__Stored entries__
+---+
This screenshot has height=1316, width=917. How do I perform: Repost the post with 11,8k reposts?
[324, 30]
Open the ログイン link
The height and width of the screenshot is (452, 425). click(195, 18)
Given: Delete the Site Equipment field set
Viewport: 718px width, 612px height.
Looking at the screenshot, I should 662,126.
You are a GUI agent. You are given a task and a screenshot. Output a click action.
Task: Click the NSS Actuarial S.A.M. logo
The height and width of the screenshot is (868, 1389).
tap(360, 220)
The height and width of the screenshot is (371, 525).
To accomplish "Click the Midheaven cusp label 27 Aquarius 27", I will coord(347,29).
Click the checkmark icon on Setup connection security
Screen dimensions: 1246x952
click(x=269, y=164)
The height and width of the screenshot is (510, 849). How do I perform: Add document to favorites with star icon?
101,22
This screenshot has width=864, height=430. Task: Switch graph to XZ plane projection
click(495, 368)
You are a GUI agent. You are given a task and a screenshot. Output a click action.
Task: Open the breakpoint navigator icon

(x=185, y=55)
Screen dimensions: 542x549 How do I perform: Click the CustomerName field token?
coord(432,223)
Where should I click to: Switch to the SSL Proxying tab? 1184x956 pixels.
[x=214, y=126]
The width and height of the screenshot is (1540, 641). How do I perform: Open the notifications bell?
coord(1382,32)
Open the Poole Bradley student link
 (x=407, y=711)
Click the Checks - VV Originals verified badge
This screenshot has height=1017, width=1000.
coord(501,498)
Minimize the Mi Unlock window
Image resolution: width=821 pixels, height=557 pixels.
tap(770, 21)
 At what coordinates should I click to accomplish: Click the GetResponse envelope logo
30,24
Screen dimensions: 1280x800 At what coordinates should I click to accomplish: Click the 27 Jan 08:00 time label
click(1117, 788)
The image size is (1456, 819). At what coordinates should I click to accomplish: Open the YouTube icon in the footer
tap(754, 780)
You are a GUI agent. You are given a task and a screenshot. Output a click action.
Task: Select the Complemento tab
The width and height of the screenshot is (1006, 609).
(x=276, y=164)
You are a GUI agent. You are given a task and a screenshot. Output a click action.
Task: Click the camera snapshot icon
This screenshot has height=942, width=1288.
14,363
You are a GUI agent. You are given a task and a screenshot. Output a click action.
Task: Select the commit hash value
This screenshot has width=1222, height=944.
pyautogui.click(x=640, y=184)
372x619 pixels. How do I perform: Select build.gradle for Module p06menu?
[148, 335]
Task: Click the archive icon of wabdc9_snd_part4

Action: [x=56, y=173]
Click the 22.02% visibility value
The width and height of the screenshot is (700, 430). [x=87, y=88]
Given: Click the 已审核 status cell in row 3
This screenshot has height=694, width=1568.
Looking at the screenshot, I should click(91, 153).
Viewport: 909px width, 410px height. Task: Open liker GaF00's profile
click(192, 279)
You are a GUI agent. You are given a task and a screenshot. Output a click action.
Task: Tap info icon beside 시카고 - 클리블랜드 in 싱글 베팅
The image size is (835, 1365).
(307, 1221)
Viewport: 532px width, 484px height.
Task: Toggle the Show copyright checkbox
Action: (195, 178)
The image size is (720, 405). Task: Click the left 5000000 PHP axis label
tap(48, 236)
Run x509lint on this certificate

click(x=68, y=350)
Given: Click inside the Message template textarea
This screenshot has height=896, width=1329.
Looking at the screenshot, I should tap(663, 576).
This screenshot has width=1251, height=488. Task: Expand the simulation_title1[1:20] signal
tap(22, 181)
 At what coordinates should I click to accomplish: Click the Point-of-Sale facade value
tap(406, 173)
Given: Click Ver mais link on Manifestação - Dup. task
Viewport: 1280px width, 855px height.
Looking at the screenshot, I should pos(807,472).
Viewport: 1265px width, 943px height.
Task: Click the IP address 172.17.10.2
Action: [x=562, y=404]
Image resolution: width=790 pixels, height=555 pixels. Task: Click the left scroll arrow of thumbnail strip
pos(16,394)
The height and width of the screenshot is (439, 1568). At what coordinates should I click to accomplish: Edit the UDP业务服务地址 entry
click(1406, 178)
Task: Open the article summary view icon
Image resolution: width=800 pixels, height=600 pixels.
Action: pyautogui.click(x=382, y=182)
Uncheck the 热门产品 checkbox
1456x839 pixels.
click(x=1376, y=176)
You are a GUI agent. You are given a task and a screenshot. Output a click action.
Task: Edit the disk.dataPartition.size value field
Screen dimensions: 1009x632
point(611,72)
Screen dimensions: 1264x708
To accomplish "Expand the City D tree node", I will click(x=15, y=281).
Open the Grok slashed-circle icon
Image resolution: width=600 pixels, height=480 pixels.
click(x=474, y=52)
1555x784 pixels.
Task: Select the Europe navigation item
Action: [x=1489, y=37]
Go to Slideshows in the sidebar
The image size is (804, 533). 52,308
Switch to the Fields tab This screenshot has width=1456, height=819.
+---+
__Exercise brief__
Please copy the rows above word for word, covering every one of them.

__Task response__
This screenshot has height=1316, width=917. How do I perform: Repost the post with 11,8k reposts?
[324, 30]
Open the ログイン link
The height and width of the screenshot is (452, 425). click(195, 18)
Given: Delete the Site Equipment field set
Viewport: 718px width, 612px height.
Looking at the screenshot, I should 662,126.
You are a GUI agent. You are given a task and a screenshot. Output a click action.
Task: Click the NSS Actuarial S.A.M. logo
The height and width of the screenshot is (868, 1389).
tap(360, 220)
The height and width of the screenshot is (371, 525).
To accomplish "Click the Midheaven cusp label 27 Aquarius 27", I will coord(347,29).
Click the checkmark icon on Setup connection security
Screen dimensions: 1246x952
click(x=269, y=164)
The height and width of the screenshot is (510, 849). How do I perform: Add document to favorites with star icon?
101,22
This screenshot has width=864, height=430. Task: Switch graph to XZ plane projection
click(495, 368)
You are a GUI agent. You are given a task and a screenshot. Output a click action.
Task: Open the breakpoint navigator icon

(x=185, y=55)
Screen dimensions: 542x549 How do I perform: Click the CustomerName field token?
coord(432,223)
Where should I click to: Switch to the SSL Proxying tab? 1184x956 pixels.
[x=214, y=126]
The width and height of the screenshot is (1540, 641). How do I perform: Open the notifications bell?
coord(1382,32)
Open the Poole Bradley student link
 (x=407, y=711)
Click the Checks - VV Originals verified badge
This screenshot has height=1017, width=1000.
coord(501,498)
Minimize the Mi Unlock window
Image resolution: width=821 pixels, height=557 pixels.
tap(770, 21)
 At what coordinates should I click to accomplish: Click the GetResponse envelope logo
30,24
Screen dimensions: 1280x800 At what coordinates should I click to accomplish: Click the 27 Jan 08:00 time label
click(1117, 788)
The image size is (1456, 819). At what coordinates should I click to accomplish: Open the YouTube icon in the footer
tap(754, 780)
You are a GUI agent. You are given a task and a screenshot. Output a click action.
Task: Select the Complemento tab
The width and height of the screenshot is (1006, 609).
(x=276, y=164)
You are a GUI agent. You are given a task and a screenshot. Output a click action.
Task: Click the camera snapshot icon
This screenshot has height=942, width=1288.
14,363
You are a GUI agent. You are given a task and a screenshot. Output a click action.
Task: Select the commit hash value
This screenshot has width=1222, height=944.
pyautogui.click(x=640, y=184)
372x619 pixels. How do I perform: Select build.gradle for Module p06menu?
[148, 335]
Task: Click the archive icon of wabdc9_snd_part4

Action: [x=56, y=173]
Click the 22.02% visibility value
The width and height of the screenshot is (700, 430). [x=87, y=88]
Given: Click the 已审核 status cell in row 3
This screenshot has height=694, width=1568.
Looking at the screenshot, I should click(91, 153).
Viewport: 909px width, 410px height. Task: Open liker GaF00's profile
click(192, 279)
You are a GUI agent. You are given a task and a screenshot. Output a click action.
Task: Tap info icon beside 시카고 - 클리블랜드 in 싱글 베팅
The image size is (835, 1365).
(307, 1221)
Viewport: 532px width, 484px height.
Task: Toggle the Show copyright checkbox
Action: (195, 178)
The image size is (720, 405). Task: Click the left 5000000 PHP axis label
tap(48, 236)
Run x509lint on this certificate

click(x=68, y=350)
Given: Click inside the Message template textarea
This screenshot has height=896, width=1329.
Looking at the screenshot, I should tap(663, 576).
This screenshot has width=1251, height=488. Task: Expand the simulation_title1[1:20] signal
tap(22, 181)
 At what coordinates should I click to accomplish: Click the Point-of-Sale facade value
tap(406, 173)
Given: Click Ver mais link on Manifestação - Dup. task
Viewport: 1280px width, 855px height.
Looking at the screenshot, I should pos(807,472).
Viewport: 1265px width, 943px height.
Task: Click the IP address 172.17.10.2
Action: [x=562, y=404]
Image resolution: width=790 pixels, height=555 pixels. Task: Click the left scroll arrow of thumbnail strip
pos(16,394)
The height and width of the screenshot is (439, 1568). At what coordinates should I click to accomplish: Edit the UDP业务服务地址 entry
click(1406, 178)
Task: Open the article summary view icon
Image resolution: width=800 pixels, height=600 pixels.
Action: pyautogui.click(x=382, y=182)
Uncheck the 热门产品 checkbox
1456x839 pixels.
click(x=1376, y=176)
You are a GUI agent. You are given a task and a screenshot. Output a click action.
Task: Edit the disk.dataPartition.size value field
Screen dimensions: 1009x632
point(611,72)
Screen dimensions: 1264x708
To accomplish "Expand the City D tree node", I will click(x=15, y=281).
Open the Grok slashed-circle icon
Image resolution: width=600 pixels, height=480 pixels.
click(x=474, y=52)
1555x784 pixels.
Task: Select the Europe navigation item
Action: [x=1489, y=37]
Go to Slideshows in the sidebar
The image size is (804, 533). 52,308
Switch to the Fields tab This screenshot has width=1456, height=819.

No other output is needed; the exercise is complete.